Pycnogenol Protected Skin Outdoors
The skin has several layers that keep water moisture from evaporating, but environmental factors like pollution can damage this “barrier” function. In this study, 76 adult outdoor workers took placebo or 50 mg of Pycnogenol® twice per day, for 24 weeks during spring and autumn. During the dry season, the Pycnogenol group saw a 14 percent improvement in barrier function—less water evaporation—and a 3.3 percent decrease in moisture compared to 4.5 percent and 14 percent, respectively, for placebo. During the wet season, skin elasticity and firmness improved 7 percent each for Pycnogenol compared to 0.1 and 0.3 percent for placebo.

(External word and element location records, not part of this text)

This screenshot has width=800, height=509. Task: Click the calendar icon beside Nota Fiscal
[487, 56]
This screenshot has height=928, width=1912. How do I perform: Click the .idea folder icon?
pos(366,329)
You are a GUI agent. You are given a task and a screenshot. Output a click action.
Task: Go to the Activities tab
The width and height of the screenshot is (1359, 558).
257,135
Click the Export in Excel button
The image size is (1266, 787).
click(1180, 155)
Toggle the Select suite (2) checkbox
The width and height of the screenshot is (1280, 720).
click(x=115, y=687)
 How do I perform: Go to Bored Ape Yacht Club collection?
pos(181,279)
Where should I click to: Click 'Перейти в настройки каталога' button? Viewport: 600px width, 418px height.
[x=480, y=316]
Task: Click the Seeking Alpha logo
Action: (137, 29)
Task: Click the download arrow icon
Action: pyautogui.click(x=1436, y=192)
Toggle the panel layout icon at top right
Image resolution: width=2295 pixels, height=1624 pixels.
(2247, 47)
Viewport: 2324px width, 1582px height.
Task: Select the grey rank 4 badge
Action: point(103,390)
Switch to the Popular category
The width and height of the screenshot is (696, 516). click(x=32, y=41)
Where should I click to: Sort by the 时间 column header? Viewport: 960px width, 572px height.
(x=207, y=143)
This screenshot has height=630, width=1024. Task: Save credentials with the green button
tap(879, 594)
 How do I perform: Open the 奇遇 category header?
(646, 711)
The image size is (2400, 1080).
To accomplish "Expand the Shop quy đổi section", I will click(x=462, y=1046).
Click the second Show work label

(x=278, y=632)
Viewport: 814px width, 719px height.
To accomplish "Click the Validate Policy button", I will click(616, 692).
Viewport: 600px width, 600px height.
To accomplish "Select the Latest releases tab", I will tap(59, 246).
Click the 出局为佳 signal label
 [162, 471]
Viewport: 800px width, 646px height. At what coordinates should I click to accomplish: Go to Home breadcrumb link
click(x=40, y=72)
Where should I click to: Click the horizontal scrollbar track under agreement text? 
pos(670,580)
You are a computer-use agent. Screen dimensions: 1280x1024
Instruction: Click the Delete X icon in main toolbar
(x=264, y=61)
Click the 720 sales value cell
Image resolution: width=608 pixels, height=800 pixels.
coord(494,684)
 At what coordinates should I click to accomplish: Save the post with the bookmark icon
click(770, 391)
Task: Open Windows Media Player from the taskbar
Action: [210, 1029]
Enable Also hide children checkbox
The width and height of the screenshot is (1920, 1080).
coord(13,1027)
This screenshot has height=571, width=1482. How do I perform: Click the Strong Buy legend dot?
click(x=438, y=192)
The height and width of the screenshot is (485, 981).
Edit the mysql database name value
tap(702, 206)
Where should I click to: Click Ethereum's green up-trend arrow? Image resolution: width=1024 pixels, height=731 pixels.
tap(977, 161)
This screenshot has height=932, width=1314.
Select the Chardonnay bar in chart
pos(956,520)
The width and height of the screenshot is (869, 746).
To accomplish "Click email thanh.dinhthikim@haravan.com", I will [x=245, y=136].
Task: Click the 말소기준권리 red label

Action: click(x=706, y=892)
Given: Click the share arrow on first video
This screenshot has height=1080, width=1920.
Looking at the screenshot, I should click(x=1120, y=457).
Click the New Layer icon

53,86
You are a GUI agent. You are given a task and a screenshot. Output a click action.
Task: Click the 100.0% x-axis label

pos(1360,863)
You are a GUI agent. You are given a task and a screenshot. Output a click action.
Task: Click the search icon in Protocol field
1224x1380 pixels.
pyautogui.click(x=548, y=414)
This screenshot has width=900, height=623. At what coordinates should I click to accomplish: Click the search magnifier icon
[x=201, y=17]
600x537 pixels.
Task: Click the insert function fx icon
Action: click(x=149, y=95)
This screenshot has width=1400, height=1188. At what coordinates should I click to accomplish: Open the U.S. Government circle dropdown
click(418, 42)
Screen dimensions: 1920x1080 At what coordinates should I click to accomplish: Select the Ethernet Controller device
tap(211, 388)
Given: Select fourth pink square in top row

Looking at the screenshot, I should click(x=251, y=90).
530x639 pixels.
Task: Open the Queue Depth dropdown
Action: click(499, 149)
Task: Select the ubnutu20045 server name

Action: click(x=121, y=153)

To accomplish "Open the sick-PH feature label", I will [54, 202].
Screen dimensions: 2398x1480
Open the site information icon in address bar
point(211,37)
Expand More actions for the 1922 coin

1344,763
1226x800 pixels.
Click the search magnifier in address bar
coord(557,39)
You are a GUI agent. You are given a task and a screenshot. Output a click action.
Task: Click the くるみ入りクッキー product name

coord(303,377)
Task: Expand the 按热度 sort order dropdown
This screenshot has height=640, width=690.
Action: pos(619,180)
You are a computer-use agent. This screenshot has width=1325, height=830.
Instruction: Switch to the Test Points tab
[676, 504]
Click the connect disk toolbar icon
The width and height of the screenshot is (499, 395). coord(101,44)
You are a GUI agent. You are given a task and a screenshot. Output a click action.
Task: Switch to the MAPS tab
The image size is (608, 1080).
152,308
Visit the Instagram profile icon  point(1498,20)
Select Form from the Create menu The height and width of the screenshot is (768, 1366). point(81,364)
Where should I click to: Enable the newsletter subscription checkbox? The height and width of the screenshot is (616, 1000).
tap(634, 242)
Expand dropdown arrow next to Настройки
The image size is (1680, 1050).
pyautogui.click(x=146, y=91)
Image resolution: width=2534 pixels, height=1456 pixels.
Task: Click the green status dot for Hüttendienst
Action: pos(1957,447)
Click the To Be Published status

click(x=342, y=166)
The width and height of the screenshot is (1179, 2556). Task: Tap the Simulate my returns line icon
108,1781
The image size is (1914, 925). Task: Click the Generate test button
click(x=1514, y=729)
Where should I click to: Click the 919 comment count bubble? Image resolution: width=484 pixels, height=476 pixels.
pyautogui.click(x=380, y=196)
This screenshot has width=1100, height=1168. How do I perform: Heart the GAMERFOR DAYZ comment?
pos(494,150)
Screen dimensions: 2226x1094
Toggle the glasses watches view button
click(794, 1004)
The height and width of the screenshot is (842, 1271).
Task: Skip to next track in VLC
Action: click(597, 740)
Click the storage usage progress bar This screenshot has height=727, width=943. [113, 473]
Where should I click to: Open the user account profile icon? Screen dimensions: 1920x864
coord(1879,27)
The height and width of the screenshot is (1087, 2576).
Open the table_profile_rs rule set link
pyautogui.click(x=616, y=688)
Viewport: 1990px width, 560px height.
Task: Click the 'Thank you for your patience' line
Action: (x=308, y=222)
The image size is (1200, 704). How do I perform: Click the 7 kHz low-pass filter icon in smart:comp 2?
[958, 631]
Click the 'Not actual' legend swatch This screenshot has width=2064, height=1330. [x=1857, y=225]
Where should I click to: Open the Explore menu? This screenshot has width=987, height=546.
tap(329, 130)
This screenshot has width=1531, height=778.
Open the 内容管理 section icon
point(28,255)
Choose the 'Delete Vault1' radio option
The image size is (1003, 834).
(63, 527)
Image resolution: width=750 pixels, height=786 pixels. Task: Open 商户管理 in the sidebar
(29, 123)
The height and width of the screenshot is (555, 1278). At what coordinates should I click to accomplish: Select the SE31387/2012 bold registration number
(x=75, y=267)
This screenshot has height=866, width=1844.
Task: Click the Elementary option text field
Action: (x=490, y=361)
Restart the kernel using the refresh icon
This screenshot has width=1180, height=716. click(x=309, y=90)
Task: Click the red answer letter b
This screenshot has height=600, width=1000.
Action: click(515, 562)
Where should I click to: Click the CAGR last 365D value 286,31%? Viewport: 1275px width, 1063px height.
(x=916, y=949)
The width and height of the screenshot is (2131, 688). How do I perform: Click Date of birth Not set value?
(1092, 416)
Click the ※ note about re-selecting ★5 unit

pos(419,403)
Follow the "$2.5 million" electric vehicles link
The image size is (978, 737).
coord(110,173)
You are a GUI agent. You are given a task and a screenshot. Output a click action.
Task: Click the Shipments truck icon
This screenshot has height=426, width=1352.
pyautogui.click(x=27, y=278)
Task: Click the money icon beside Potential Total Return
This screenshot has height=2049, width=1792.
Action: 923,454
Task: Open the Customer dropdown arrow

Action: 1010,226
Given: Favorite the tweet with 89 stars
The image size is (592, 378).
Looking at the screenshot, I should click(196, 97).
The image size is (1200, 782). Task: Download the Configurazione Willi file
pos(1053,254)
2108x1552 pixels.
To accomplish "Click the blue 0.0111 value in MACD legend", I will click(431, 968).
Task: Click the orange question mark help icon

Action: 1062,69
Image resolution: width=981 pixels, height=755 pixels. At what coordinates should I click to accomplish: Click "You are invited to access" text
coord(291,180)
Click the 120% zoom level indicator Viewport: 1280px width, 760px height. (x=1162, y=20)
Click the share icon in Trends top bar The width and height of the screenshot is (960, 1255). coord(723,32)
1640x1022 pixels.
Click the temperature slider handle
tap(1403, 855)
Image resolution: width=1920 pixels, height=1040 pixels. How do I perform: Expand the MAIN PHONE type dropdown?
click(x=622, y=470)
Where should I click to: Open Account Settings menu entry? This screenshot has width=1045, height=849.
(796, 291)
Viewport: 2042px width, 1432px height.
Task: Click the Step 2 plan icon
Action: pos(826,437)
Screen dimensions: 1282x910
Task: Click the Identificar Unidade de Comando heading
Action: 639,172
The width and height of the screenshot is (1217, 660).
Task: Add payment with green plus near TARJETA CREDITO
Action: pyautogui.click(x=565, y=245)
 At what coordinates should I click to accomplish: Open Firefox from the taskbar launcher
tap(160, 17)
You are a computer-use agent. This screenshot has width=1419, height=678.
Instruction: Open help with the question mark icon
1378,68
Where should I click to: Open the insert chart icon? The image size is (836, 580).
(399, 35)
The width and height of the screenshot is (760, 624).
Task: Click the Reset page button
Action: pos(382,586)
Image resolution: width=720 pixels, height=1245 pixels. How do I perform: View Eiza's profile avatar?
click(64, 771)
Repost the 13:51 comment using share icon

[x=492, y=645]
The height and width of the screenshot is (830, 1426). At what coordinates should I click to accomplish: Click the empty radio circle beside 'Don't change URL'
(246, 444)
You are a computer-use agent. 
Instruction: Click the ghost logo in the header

Collagen Boosts Skin Moisture
The outermost layer of the skin, the stratum corneum, has three major functions: maintaining skin plasticity, shedding dead skin cells, and preventing pathogens in the environment from entering the skin, which is known as its “barrier” function. To achieve these goals, the skin must maintain adequate hydration, which it does through its natural moisturizing factor (NMF): highly efficient substances in skin cells, called humectants, that attract and bind with water from the atmosphere. In this study, 99 healthy women, aged 35 to 50, took a placebo, or 1 or 5 grams of collagen peptides per day. After 12 weeks, both collagen groups saw increases in the water content of the stratum corneum, and increased levels of NMF, compared to placebo and to the start of the study. The collagen group also saw less water evaporation.